Esta autorización de emergencia otorgada por la Agencia Federal de Medicamentos (FDA) se produjo tras una cuidadosa revisión de los resultados de ensayos clínicos realizados por Pfizer en varios miles de niños.

«Como madre y como médico, sé que los padres, cuidadores, maestros y niños han estado esperando ansiosamente esta autorización», dijo Janet Woodcock, comisionada interina de la FDA, en un comunicado.

«Vacunar a los niños pequeños contra el covid-19 es un paso adicional hacia el regreso a la normalidad», añadió.

Un comité de expertos independientes respaldó el martes la inmunización de los niños entre 5 y 11 años con la vacuna de Pfizer, que en los ensayos clínicos demostró una eficacia de 90,7% en la prevención de formas sintomáticas del covid-19 en esa franja etaria.

Antes de que comience la inoculación, un comité de expertos de los Centros para la Prevención y Control de Enfermedades (CDC) se reunirá la semana entrante para dar su opinión y publicar sus recomendaciones; paso final del proceso.

Sin efectos graves

Pfizer y su socio BioNTech anunciaron esta semana que el gobierno estadounidense había comprado otras 50 millones de dosis en el marco de la protección de los niños, incluyendo eventualmente a los de menos de 5 años.

La seguridad de la vacuna se estudió en más de 3.000 niños y no se detectaron efectos secundarios graves.

En este grupo etario, la vacuna se aplica en dos dosis de 10 microgramos con una separación de tres semanas entre una y otra.
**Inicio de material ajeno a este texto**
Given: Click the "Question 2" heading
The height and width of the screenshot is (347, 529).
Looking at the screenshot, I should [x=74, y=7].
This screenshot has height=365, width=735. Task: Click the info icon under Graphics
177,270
La dosis es de 30 microgramos para los más grandes.

El covid severo es más raro en niños que en adultos, pero no es inexistente.

Según los CDC, hubo 8.300 hospitalizaciones por covid de niños de entre 5 y 11 años desde el inicio de la pandemia y 146 muertes.
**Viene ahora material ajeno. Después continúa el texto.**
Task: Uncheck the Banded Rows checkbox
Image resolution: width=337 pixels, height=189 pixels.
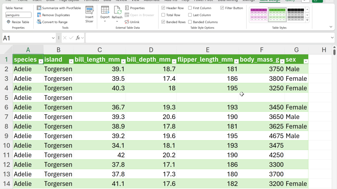Action: tap(163, 22)
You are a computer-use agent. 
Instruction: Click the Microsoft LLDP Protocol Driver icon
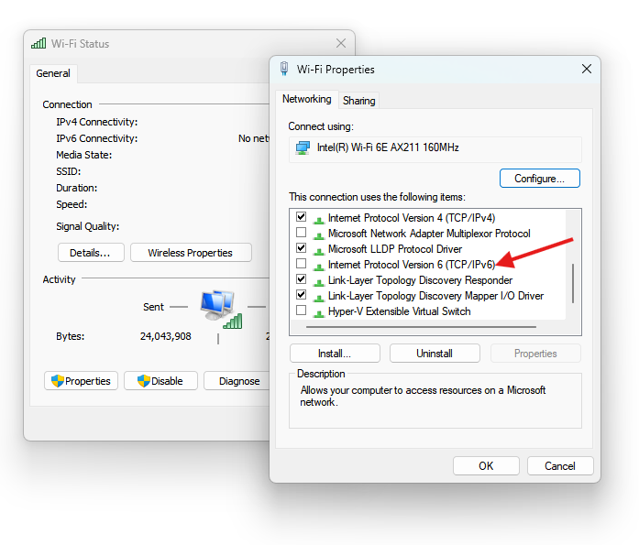click(319, 249)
También se registraron más de 5.000 casos pediátricos de síndrome inflamatorio multisistémico en niños (MIS-C), una complicación posterior al covid rara pero muy grave, que incluye 46 muertes.

Las autoridades sanitarias continuarán monitoreando los efectos secundarios potencialmente muy raros, como miocarditis y pericarditis (inflamación del corazón e inflamación alrededor del corazón).

Los ensayos clínicos fueron demasiado pequeños para detectar estos casos, pero la hipótesis es que serán extremadamente raros, pues se cree que están relacionado con los niveles de testosterona.

En los adolescentes varones y adultos jóvenes, el grupo más afectado, los efectos ocurren principalmente después de la segunda dosis de una vacuna de ARNm en unas pocas docenas por millón. La mayoría de los casos se han resuelto por completo.

Más allá de proteger la salud de los niños, los epidemiólogos creen que vacunar a este grupo ayudará a poner fin a las interrupciones en la escuela y otras actividades.